• EXERCISE REQUIREMENTS
Copies of all lines that contain "computer" are needed; take them from the data below.

• PROVIDED ENTRIES
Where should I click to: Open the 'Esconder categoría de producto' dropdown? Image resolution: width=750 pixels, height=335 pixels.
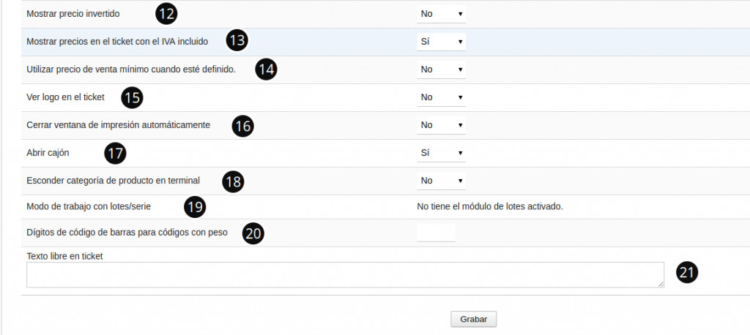coord(441,181)
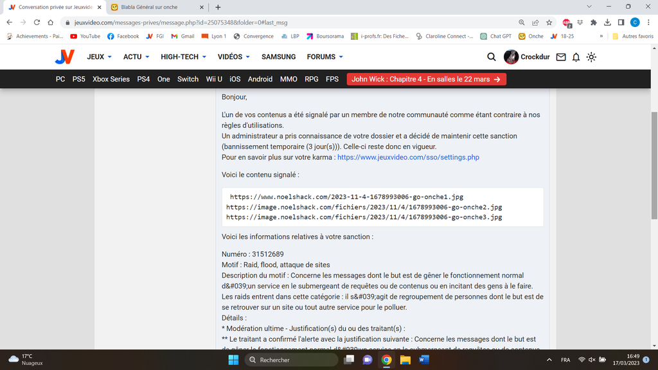Viewport: 658px width, 370px height.
Task: Expand the JEUX dropdown menu
Action: coord(99,57)
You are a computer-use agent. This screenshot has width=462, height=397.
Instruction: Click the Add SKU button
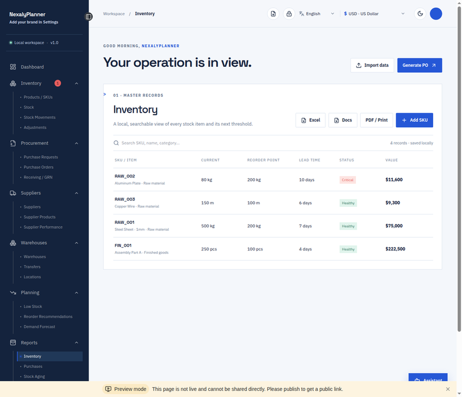click(414, 120)
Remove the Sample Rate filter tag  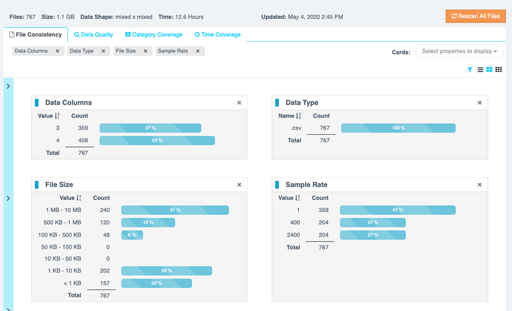pos(198,51)
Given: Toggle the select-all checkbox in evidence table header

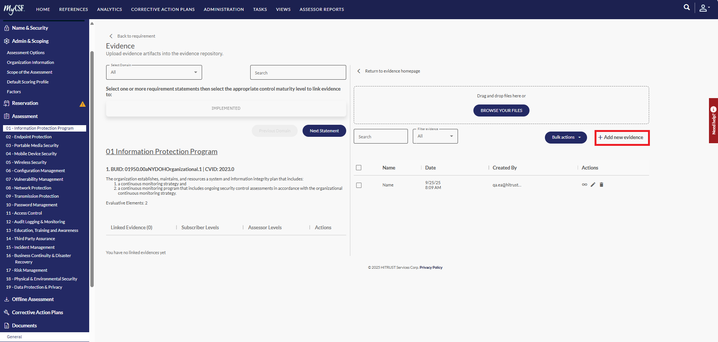Looking at the screenshot, I should tap(359, 168).
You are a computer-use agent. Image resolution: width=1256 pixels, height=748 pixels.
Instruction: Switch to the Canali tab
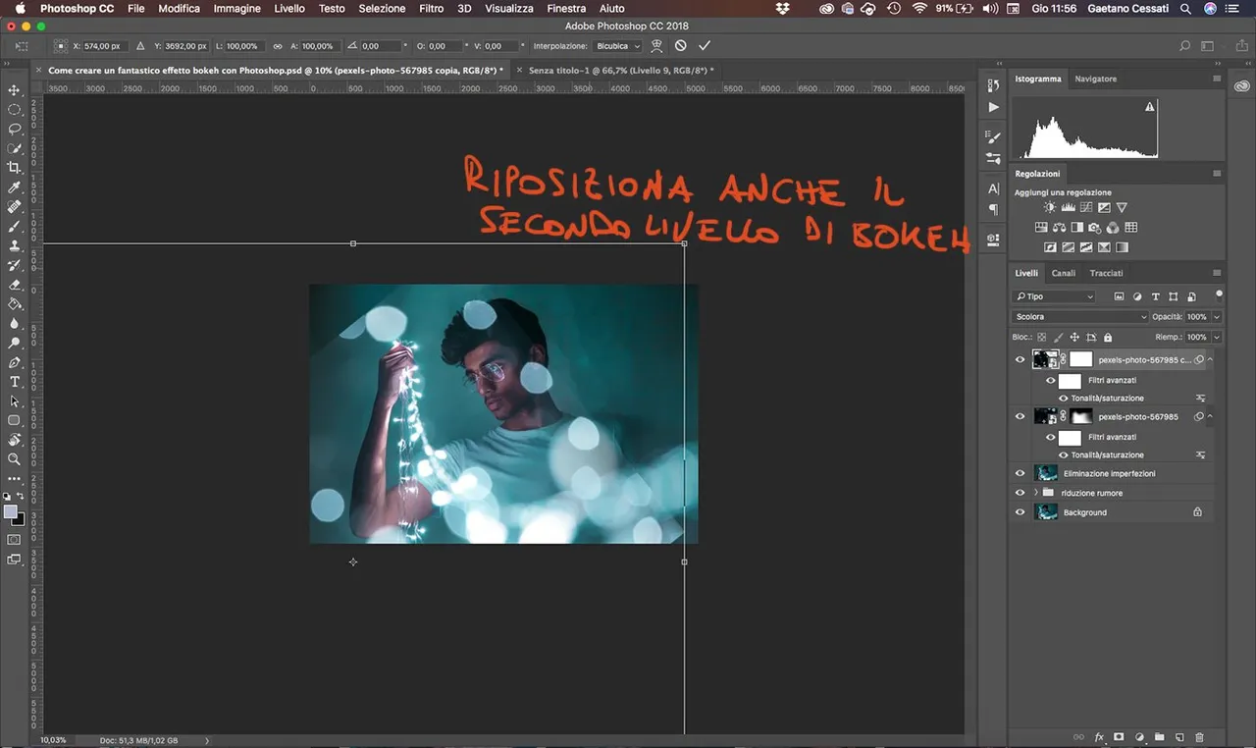1063,273
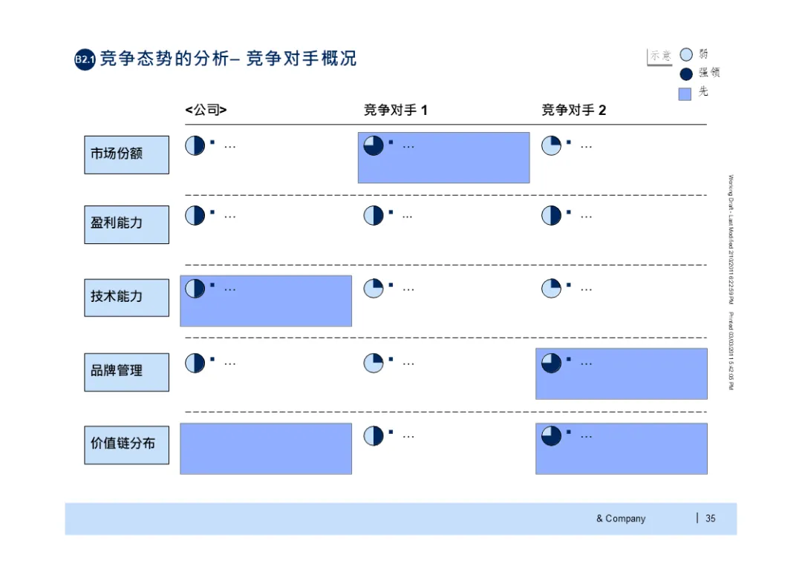The height and width of the screenshot is (566, 802).
Task: Click the light blue 弱 legend circle
Action: [686, 54]
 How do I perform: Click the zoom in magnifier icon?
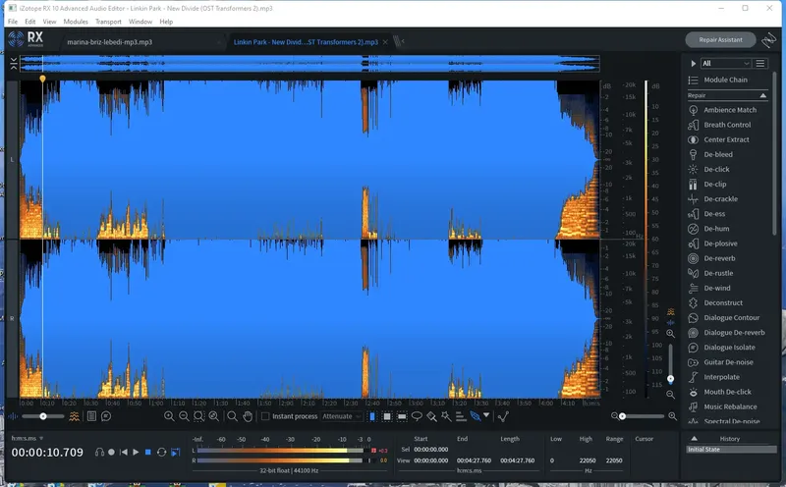tap(170, 416)
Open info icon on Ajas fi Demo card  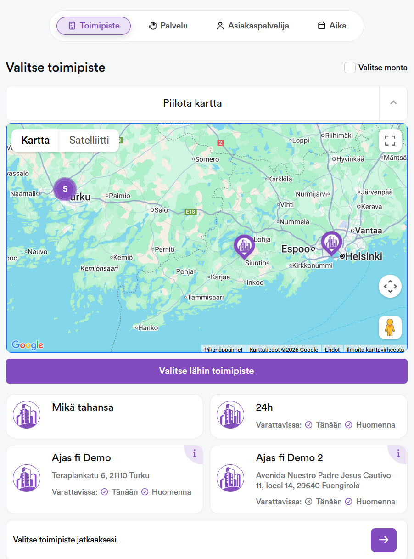pyautogui.click(x=195, y=454)
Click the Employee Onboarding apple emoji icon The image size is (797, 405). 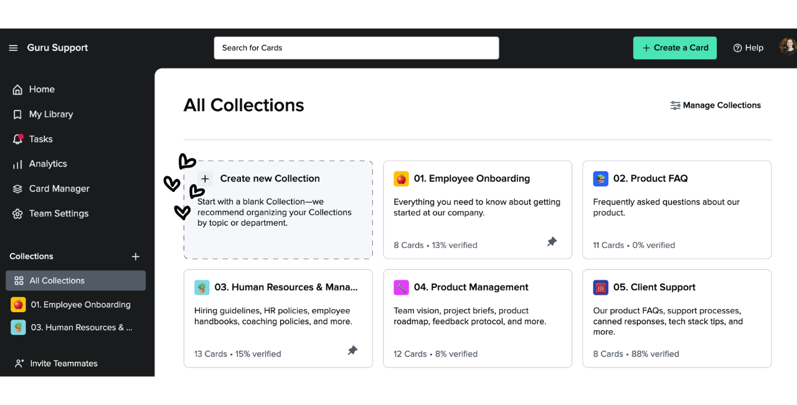click(x=401, y=178)
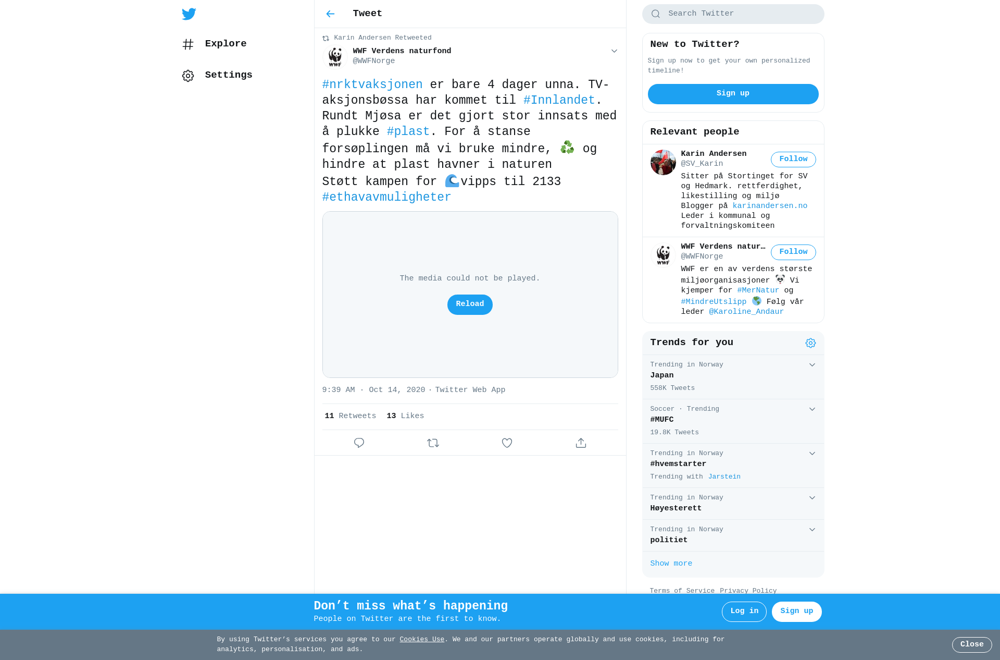The width and height of the screenshot is (1000, 660).
Task: Click into the Search Twitter field
Action: coord(733,14)
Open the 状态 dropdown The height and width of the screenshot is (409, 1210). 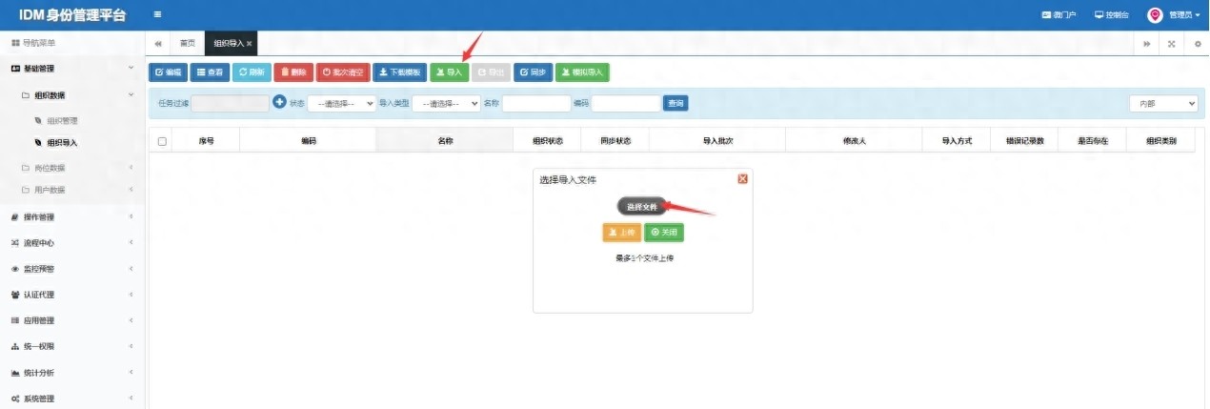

• RESULT BELOW
You are a computer-use agent. This screenshot has width=462, height=397.
You are a computer-use agent. Image resolution: width=1256 pixels, height=748 pixels.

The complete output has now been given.